→ **Kurze Aufgabe A**:
Fasse den Absatz aus dem Ausgangsdokument, der mit den Worten „Maßnahmen der“ beginnt, kürzer zusammen und behalte dabei seine wesentlichen Aussagen bei.
→ **Kurze Aufgabe B**:
Führe das Ausgangsdokument im selben Stil nach seinem letzten Satz weiter.
──────── Ausgangsdokument ────────
Der Begriff der Veranlassung von Anhaltungsmaßnahmen ist aber auch hinsichtlich der mit Deutschland im Kriege verbündeten Staaten - mangels einer dem zitierten § 14 Abs. 2 OFG entsprechenden Norm im ASVG - auf den Machtbereich der nationalsozialistischen Herrschaft eingeschränkt zu sehen - etwa auch nach Besetzung bestimmter Gebiete von Jugoslawien, Ungarn oder Italien (insofern steht das oben zitierte hg. Erkenntnis vom 26. Jänner 1966, betreffend Anhaltungsmaßnahmen in Ungarn, mit den hier angestellten Erwägungen nicht im Widerspruch).
Maßnahmen der "Internierung" (dieser Begriff wird von der Beschwerdeführerin sachverhaltsbezogen in der Beschwerde verwendet) oder des "Zwangsaufenthaltes" (diesen Begriff verwendet § 14 OFG) im Ghetto Shanghai durch Japan von 1943 bis 1945 sind daher keine aus den Gründen des § 500 ASVG veranlaßte Anhaltung im Sinne des § 502 Abs. 1 ASVG.
──────── Daten ────────
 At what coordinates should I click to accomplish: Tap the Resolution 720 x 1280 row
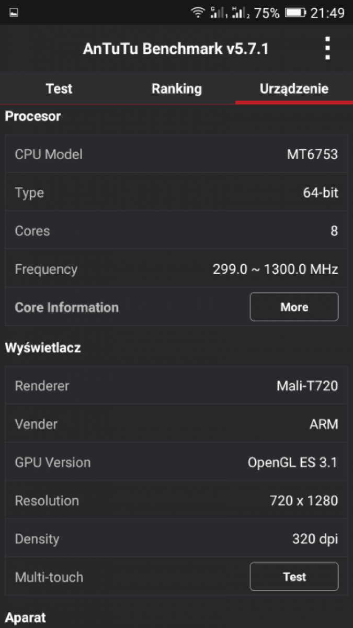pyautogui.click(x=176, y=501)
────────
→ **Antwort zur Übung A**:
Die „Internierung“ (so die Beschwerdeführerin) bzw. der „Zwangsaufenthalt“ (so § 14 OFG) im Ghetto Shanghai durch Japan von 1943 bis 1945 ist keine aus den Gründen des § 500 ASVG veranlasste Anhaltung im Sinne des § 502 Abs. 1 ASVG.

→ **Antwort zur Übung B**:
2.3. Da somit der Inhalt der Beschwerde erkennen ließ, daß die von der Beschwerdeführerin behauptete Rechtsverletzung nicht vorliegt, war die Beschwerde gemäß § 35 Abs. 1 VwGG ohne weiteres Verfahren in nichtöffentlicher Sitzung als unbegründet abzuweisen.
2.4. Soweit Entscheidungen des Verwaltungsgerichtshofes zitiert wurden, die in der Amtlichen Sammlung der Erkenntnisse und Beschlüsse dieses Gerichtshofes nicht veröffentlicht sind, wird auf Art. 14 Abs. 4 der Geschäftsordnung des Verwaltungsgerichtshofes, BGBl. Nr. 45/1965, hingewiesen.